Cyberattackers Exploit HPE Operations Agent for Stealthy Intrusions
In a recent cybersecurity incident, attackers leveraged the legitimate HPE Operations Agent (OA) to infiltrate enterprise systems without deploying traditional malware. This sophisticated approach allowed them to evade detection by blending malicious activities with routine administrative tasks.
Initial Compromise and Stealthy Movement
The breach began when the attackers gained access through a compromised third-party IT services provider. Utilizing the trusted HPE OA, they executed VBScripts across multiple servers, including web servers and domain controllers. These scripts collected system information and mapped the network, all under the guise of legitimate administrative operations.
Establishing Persistence
To maintain long-term access, the attackers deployed web shells named Errors.aspx and a modified Signoff.aspx on internet-facing servers. These backdoors ensured continued control over the compromised systems, even if other malicious tools were discovered and removed.

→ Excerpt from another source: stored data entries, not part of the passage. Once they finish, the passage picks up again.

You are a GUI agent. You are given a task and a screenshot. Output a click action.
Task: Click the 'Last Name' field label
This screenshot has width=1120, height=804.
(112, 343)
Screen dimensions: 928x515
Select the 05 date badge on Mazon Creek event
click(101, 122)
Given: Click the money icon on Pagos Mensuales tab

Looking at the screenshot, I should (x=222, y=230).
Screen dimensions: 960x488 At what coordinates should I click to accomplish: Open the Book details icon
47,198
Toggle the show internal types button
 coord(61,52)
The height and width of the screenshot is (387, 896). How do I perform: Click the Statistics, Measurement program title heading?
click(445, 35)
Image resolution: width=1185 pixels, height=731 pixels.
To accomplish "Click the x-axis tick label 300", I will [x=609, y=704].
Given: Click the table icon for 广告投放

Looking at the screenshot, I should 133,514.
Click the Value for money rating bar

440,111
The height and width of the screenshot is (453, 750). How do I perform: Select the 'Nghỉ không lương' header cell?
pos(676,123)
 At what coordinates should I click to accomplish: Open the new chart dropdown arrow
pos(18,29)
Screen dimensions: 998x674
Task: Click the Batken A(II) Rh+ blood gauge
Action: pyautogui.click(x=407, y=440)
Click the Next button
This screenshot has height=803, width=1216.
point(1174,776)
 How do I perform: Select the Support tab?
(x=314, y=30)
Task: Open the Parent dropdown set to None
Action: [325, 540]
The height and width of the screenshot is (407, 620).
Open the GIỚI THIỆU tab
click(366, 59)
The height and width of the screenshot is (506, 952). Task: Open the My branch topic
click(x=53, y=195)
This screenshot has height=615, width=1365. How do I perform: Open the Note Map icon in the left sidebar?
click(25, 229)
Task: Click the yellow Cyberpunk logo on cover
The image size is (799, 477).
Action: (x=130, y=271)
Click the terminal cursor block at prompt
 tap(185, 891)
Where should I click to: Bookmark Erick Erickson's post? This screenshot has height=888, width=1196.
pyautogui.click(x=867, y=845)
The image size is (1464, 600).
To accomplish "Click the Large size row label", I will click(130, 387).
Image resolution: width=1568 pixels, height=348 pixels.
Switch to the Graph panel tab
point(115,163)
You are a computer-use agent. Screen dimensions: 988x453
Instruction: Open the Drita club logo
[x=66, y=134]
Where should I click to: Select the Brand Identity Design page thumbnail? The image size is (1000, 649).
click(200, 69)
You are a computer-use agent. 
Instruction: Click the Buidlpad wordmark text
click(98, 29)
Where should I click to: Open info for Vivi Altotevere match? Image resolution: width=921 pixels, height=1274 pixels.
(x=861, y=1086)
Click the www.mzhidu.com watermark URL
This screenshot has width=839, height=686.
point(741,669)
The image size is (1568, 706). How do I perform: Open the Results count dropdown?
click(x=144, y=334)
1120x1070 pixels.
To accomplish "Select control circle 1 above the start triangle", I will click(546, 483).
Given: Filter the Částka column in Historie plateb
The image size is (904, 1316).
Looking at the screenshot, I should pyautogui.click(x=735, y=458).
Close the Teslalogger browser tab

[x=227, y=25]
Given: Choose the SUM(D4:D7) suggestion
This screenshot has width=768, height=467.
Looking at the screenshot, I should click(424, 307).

Credential Theft and Lateral Movement
The attackers registered a malicious network provider DLL called mslogon.dll on domain controllers. This allowed them to intercept Windows authentication processes, facilitating credential theft and enabling further lateral movement within the network.
Implications and Recommendations
This incident underscores the evolving tactics of cybercriminals who exploit trusted tools to conduct stealthy operations. Organizations are advised to monitor the use of legitimate administrative tools closely and implement robust security measures to detect and prevent such abuses.